** Directions **
Pick out every line of the material below that contains the word "screenshot" and copy each of those lines in full.

-- start of Extracted entries --

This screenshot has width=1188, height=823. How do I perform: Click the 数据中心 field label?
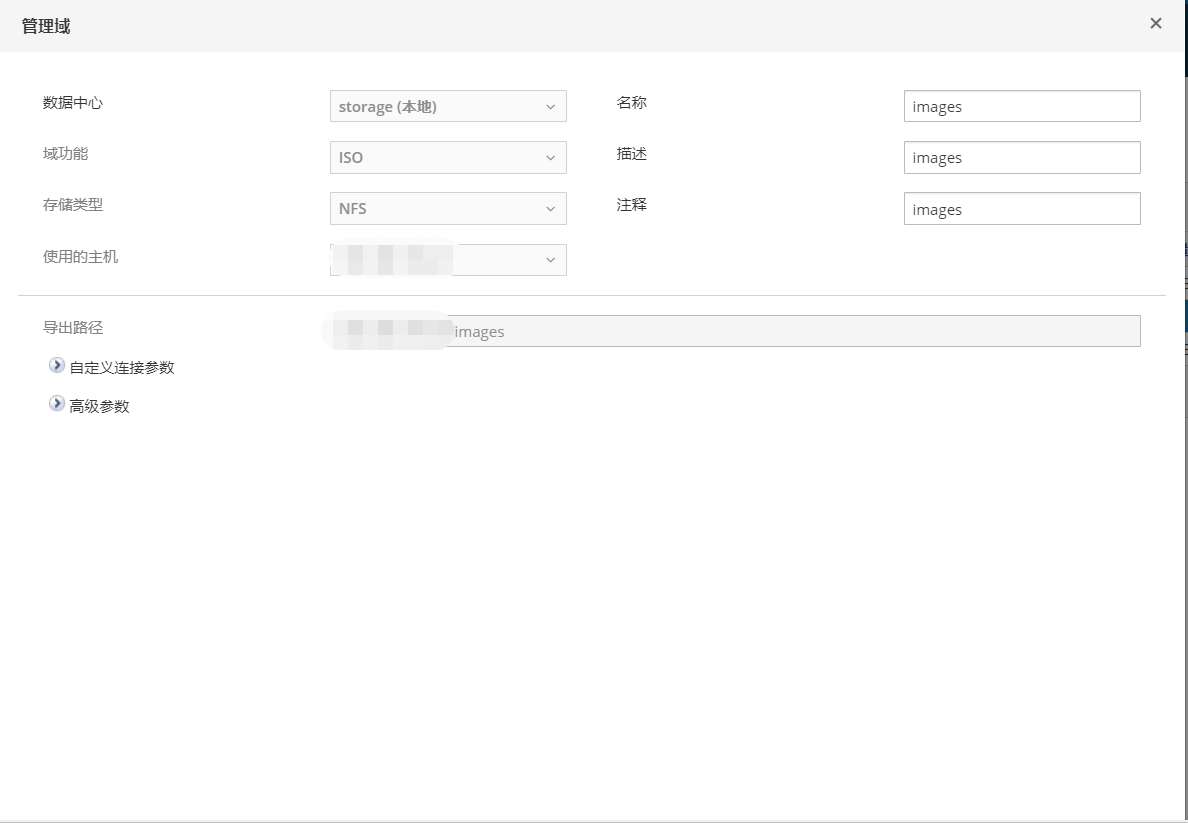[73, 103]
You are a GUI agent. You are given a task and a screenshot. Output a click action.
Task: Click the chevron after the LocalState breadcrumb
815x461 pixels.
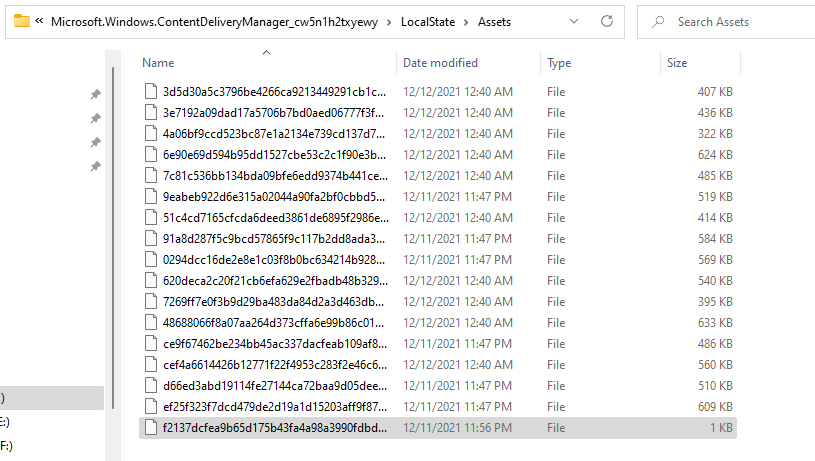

-- end of Extracted entries --

** Answer to the exercise **
This screenshot has width=1188, height=823. How do I perform: Click the 数据中心 field label?
You are a GUI agent. You are given a task and a screenshot. Output a click action.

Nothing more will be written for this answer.